** WORK TASK **
With pictures left out, set down exactly the lines that begin at the one containing "You are a GUI" and end with the last line of the entries below.
▬▬▬▬▬▬
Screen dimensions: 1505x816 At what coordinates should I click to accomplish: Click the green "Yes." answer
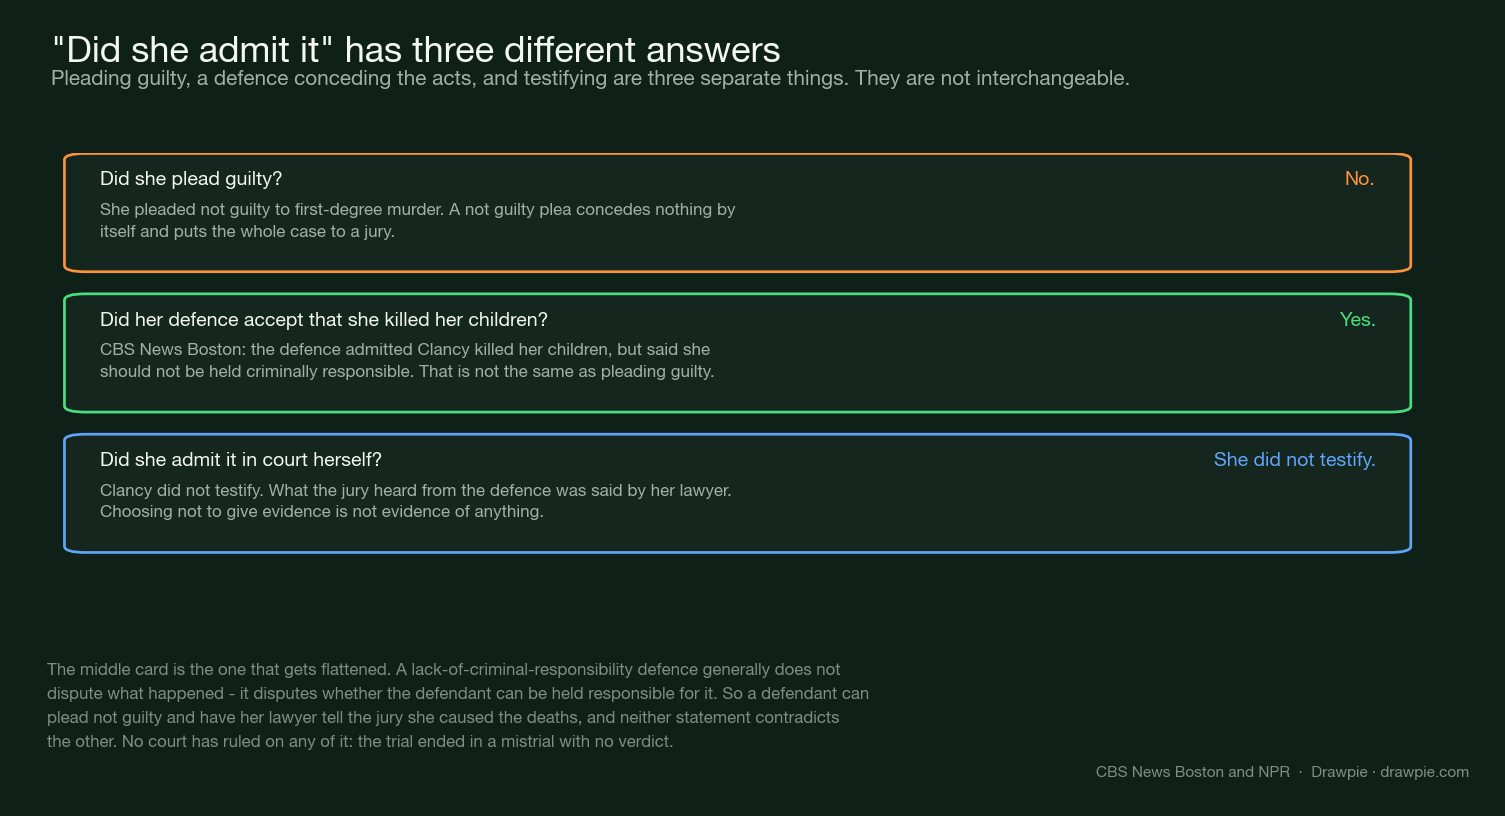1357,320
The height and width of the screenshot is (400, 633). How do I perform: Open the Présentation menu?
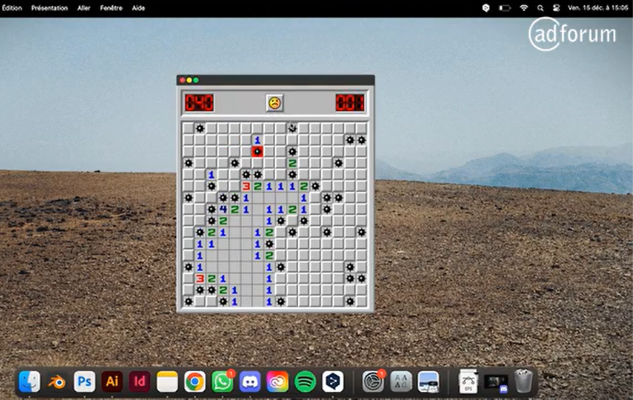pyautogui.click(x=49, y=7)
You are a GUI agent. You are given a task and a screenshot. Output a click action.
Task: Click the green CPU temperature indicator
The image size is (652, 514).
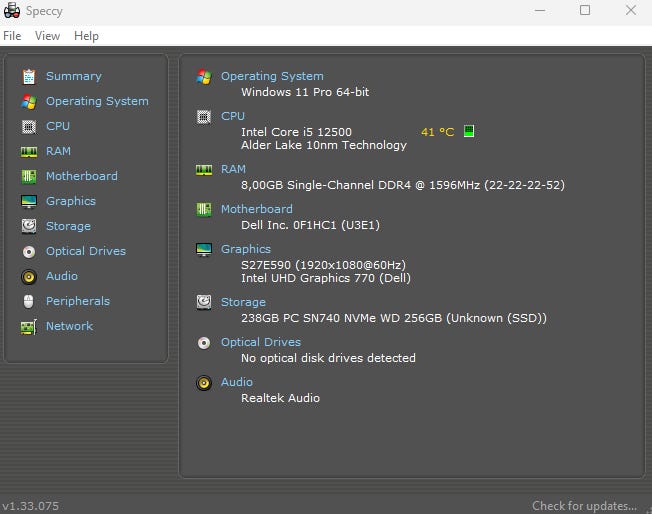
▬▬▬▬▬▬
** WRITTEN RESPONSE **
You are a GUI agent. You are given a task and a screenshot. Output a click action.
Task: Click the green CPU temperature indicator
The image size is (652, 514).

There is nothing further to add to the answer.